On November 2, 2015, the President signed into law the Bipartisan Budget Act of 2015 (the Act). The Act includes several health care provisions affecting various interests, including a provision that would exclude hospital off-campus outpatient departments from reimbursement under Medicare’s more favorable outpatient prospective payment system (OPPS). The Act will be effective January 1, 2017 (the Effective Date) and apply to any off-campus site that was not already billing under OPPS as of November 2, 2015 (the Date of Enactment). Currently, Medicare reimburses hospitals qualifying for provider-based status at a higher rate than free-standing sites. The new law will have a negative impact on payments to hospitals and will likely affect the trend of hospital acquisitions of physician practices.
Section 603 of the Act significantly modified the so-called "provider-based" reimbursement rules for hospital services provided "off campus" by eliminating the "35-mile rule." The "35-mile" rule had permitted hospitals to claim provider-based status for any off-campus department or outpatient services that it wholly owns within a 35-mile radius of the hospital’s main campus. After January 1, 2017, new off-campus outpatient departments will have to bill either under the Medicare Physician Fee Schedule or ambulatory surgical center (ASC) schedule; essentially in the same manner that independent physician practices and free-standing ASCs currently bill.

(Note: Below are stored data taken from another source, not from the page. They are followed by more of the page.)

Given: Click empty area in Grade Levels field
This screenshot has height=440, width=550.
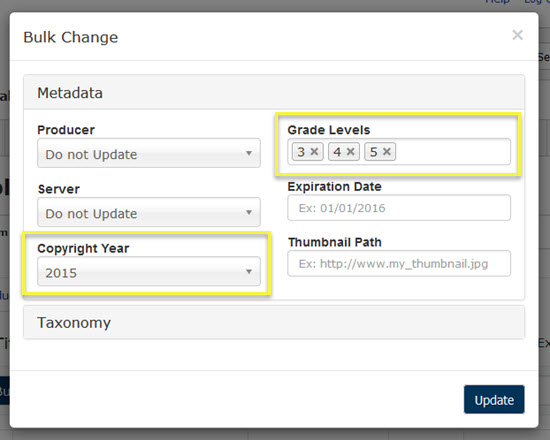Looking at the screenshot, I should 452,152.
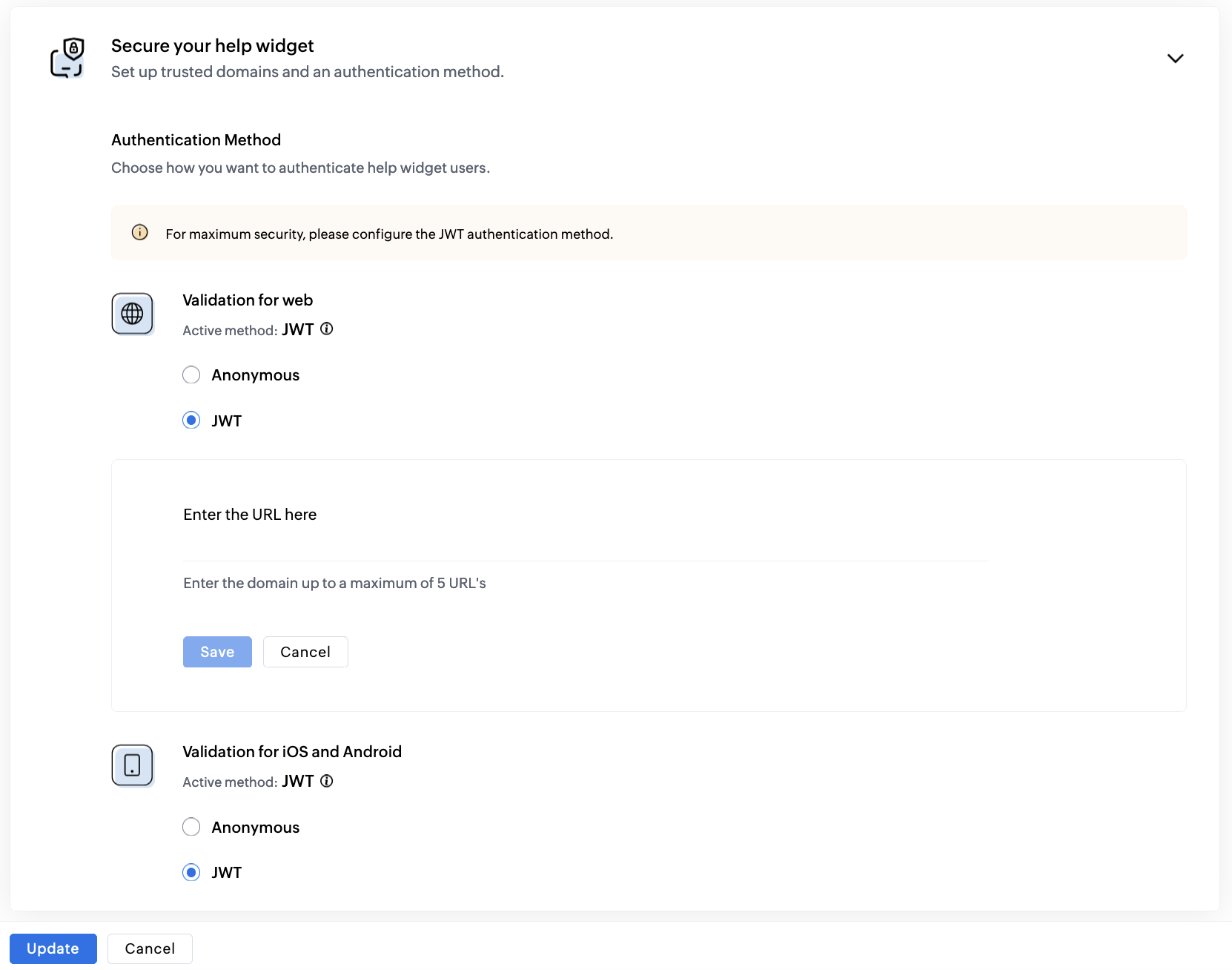1232x970 pixels.
Task: Click the mobile device icon for iOS and Android
Action: [x=133, y=765]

News of the legislation surprised many hospital providers, particularly since it had only been approved by Congress a few days earlier on October 28th. While the speed of the enactment may have come as a surprise, the new provision makes good the government’s desire to establish site-neutral payments for services, regardless of whether they are provided in a hospital or physician practice setting. Critics of the Act assert that the effective result, that is site-neutral payments, does not take into account the difference in overhead and other costs associated with services rendered in a hospital outpatient setting as compared to independent-practice settings, which the old rule was intended to provide additional compensation to cover. The American Hospital Association pointed out that minorities and low-income patients comprise the populations most likely to need the very outpatient departments whose payments are being cut.
The Act grandfathers any off-campus outpatient departments that bill OPPS before the enactment date, i.e., November 2, 2015. Also, the Act does not apply to off-campus emergency department services.